Em 31 de outubro, aquele racha que dividiu em dois o catolicismo será celebrado e superado. Francisco já pediu perdão aos Valdenses, que precederam em muito a divisão Luterana e pedirá perdão também a Lutero e a seus descendentes e o perdão será mútuo, porque os protestantes também têm sua responsabilidade por tanto derramamento de sangue. O objetivo de ambas as partes é superar essas divisões tornando-se fraternos novamente em nome de Cristo.
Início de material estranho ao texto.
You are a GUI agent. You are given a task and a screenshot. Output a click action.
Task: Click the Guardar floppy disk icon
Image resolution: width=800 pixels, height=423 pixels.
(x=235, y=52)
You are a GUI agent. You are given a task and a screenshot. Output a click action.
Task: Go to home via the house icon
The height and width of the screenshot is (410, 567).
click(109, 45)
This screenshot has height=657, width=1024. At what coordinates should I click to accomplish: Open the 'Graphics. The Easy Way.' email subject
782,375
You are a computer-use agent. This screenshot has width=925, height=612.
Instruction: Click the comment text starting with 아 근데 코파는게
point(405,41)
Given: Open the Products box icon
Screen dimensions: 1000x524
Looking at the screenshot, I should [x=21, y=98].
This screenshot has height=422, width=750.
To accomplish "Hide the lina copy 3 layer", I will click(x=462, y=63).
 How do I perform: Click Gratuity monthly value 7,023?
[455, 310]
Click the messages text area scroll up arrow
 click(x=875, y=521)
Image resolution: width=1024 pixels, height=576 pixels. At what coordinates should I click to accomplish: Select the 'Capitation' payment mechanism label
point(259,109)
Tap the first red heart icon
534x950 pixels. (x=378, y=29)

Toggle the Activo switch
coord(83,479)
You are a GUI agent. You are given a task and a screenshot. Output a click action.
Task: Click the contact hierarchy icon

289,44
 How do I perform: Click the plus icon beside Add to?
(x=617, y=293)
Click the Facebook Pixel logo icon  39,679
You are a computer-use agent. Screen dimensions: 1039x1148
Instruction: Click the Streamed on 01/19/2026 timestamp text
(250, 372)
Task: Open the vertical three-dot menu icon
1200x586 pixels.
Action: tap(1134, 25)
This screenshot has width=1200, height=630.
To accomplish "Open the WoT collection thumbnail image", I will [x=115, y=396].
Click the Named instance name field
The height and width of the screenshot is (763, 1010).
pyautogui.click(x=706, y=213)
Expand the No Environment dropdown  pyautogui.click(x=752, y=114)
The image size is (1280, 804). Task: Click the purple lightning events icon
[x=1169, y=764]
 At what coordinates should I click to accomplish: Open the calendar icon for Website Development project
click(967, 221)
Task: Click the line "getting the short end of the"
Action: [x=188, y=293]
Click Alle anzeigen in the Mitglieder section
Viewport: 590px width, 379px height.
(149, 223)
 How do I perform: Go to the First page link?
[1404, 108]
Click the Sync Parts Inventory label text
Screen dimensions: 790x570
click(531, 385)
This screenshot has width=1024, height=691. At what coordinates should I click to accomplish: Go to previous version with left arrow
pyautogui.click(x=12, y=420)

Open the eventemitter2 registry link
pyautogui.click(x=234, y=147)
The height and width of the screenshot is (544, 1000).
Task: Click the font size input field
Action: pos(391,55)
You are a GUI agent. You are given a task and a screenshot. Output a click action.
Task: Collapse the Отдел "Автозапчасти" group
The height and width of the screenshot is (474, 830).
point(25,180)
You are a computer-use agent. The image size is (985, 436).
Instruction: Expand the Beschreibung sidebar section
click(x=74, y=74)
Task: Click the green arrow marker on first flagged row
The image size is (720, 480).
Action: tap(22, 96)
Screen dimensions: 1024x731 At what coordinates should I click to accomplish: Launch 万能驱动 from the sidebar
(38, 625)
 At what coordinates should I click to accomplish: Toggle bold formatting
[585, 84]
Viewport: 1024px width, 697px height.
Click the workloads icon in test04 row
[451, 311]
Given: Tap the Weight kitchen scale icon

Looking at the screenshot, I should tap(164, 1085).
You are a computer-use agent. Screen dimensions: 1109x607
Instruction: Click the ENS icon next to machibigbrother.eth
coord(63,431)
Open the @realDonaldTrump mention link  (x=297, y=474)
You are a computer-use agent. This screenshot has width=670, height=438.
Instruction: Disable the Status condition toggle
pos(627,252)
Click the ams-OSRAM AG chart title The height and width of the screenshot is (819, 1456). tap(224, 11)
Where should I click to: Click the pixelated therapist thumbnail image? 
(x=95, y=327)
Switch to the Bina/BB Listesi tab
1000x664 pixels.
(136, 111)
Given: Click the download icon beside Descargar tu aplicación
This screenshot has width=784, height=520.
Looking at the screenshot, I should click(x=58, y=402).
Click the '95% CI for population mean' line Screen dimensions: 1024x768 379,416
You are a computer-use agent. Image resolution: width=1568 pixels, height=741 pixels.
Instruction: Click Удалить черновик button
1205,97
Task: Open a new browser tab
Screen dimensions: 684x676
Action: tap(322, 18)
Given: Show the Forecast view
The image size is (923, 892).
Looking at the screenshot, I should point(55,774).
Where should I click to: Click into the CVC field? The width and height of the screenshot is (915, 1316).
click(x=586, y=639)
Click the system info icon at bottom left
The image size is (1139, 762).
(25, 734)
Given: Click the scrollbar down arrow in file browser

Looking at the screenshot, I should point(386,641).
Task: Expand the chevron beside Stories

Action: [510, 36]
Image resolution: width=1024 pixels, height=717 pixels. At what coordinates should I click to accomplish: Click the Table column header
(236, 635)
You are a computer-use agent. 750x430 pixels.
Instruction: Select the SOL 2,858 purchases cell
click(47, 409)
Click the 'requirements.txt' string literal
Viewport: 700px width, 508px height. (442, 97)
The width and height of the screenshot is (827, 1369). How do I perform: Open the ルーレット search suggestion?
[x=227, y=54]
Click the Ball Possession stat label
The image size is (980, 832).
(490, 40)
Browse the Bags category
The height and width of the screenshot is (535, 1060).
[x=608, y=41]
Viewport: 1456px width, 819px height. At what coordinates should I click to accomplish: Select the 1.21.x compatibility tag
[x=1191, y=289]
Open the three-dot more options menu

Os ritos e a liturgia permanecem distintos, mas a fraternidade será aberta no âmbito de uma Igreja pastoral e missionária que, com uma abrangência dessa magnitude, à qual devem ser adicionados uma grande parte dos anglicanos e, no futuro próximo, também as Igrejas ortodoxas do Oriente, se tornará a religião numericamente mais difusa nas Américas, Europa, Rússia, África, Ásia e Austrália.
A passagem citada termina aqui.